Big Cat Week

Not like Shark Week, Nat Geo Wild is planning to switch the wonderous navy ocean for the kings of the jungle in soon as Big Cat Week makes a big return. This Big Cat Week launch spot was developed with the On-Air Marketing Team at Evolve Studio – a production company set to create the most robust insight into parts of the world you never thought you’d see. Must I say, no creation crew members were harmed throughout the filming of these amazing creatures.

Nat Geo conducts documentaries and live streams streamed on their channels on TV. But of course, the complication with this is how on earth we are going to capture this beautiful world through the camera lens. How on earth does Nat Geo bring the Amazon Rainforest to your living room?

Dedicated to big cats in their natural habitat, this week rejoices the strength and expertise of these respectable animals and emphasizes their fight to last in a human-dominated world. Award-winning cinematographer Bob Poole follows the life of a fearless mother cheetah along the rocky terrains of Kenya whilst she brawls both for her survival and of her own cubs. You’ll luckily be running through an emotional rollercoaster of the circle of life, as this courageous mother – susceptible to other predators and humans alike – gives it her absolute best to protect her family.

Features of this week also follow the saga of three lion prides whose lives become completely taken over by both their individual struggles to survive and thrive in the mysterious but lethal oasis on the Mwagusi River (Tanzania). Although the pride’s presence feels scenic and munificent, all is different when hundreds of buffalo stop by to drink water, followed by a competing, powerful family – the Baobab pride.

Small, wild cats like lynx, sand cats and servals may look like they could be a house pet, but they are mighty predators just like their larger cousins. ‘Wild Little Cats’ opens up your eyes to a brand-new world in which these feisty little things manage to survive in the most brutal climates their habitat has to offer.

The traveling filmmaker for both Evolve Studio and Nat Geo really concentrated gathering tactical knowledge about moving gear, setup time, possibility of pulling off high-end National Geographic quality, and using only what they could carry. They developed unique camera builds and tech support systems. Which made them push the limit of how many scenes and setups they could produce in a given day, or in

a multiple day road adventure.

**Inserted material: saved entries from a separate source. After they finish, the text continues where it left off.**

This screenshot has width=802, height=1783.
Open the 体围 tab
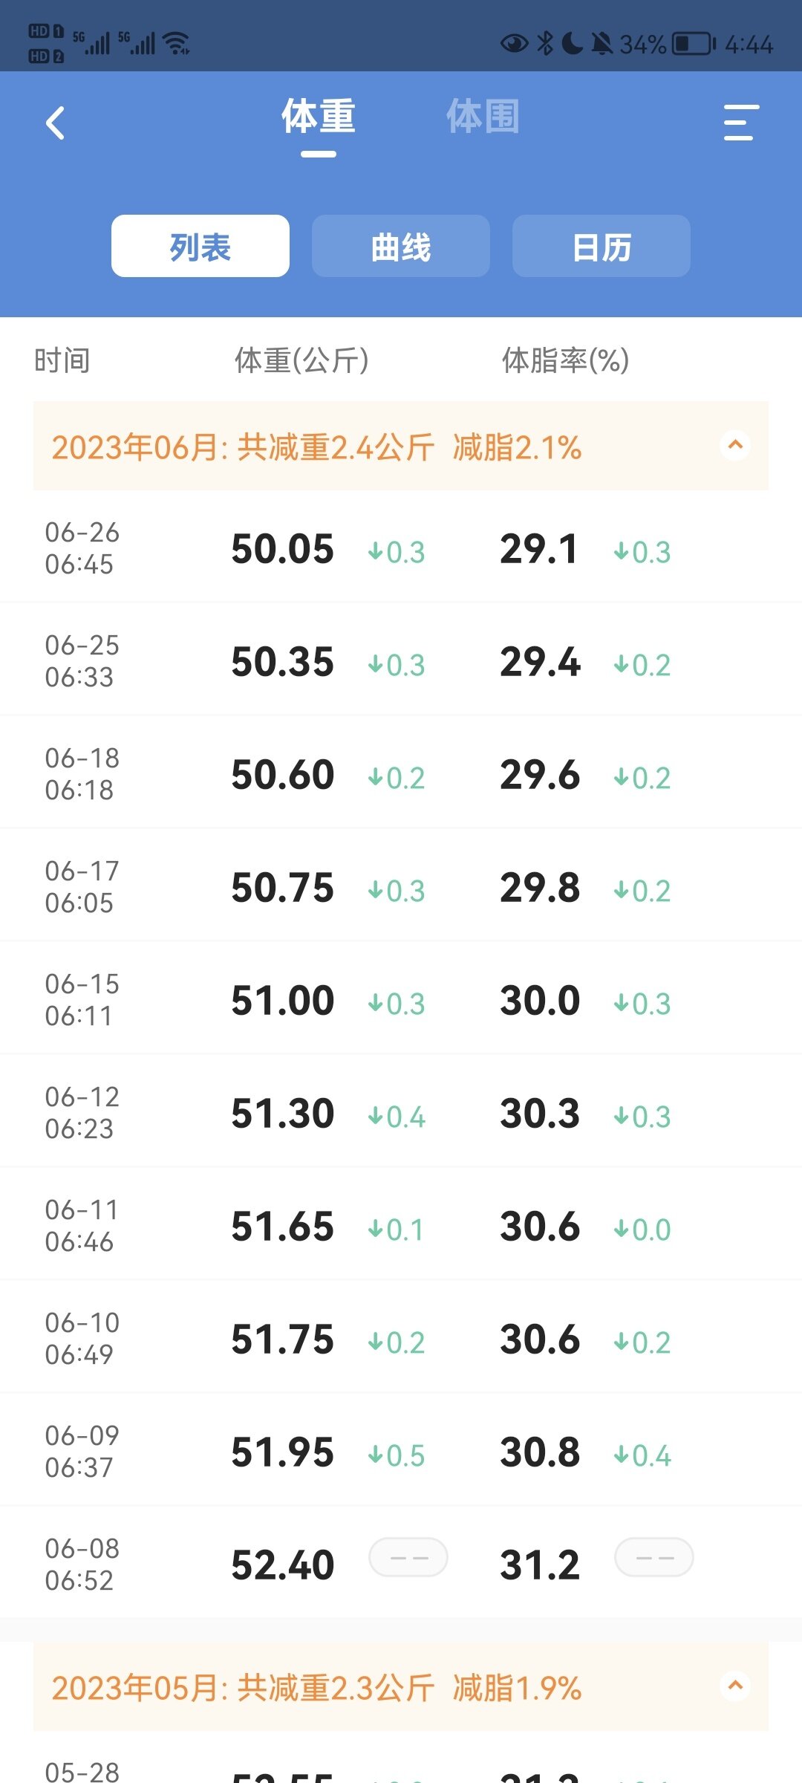(483, 117)
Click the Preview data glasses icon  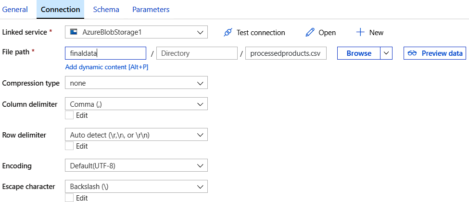pos(412,53)
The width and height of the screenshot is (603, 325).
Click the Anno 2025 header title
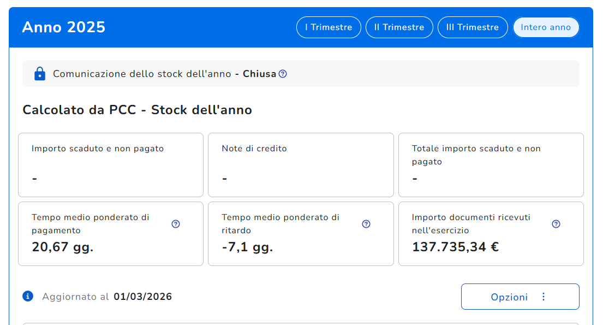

The contrast of shots between the most peaceful streams and skies, and the morbid scenes of a lions battle to survive.

National Geographic worked with Evolve Studio to develop an amazing and insightful video, magazines, and online journals that have been seen and used around the world and in thousands of classrooms. And it makes you question if they can pull off something as amazing as this, what’s next? Are we looking to see an elephant week soon? I hope so!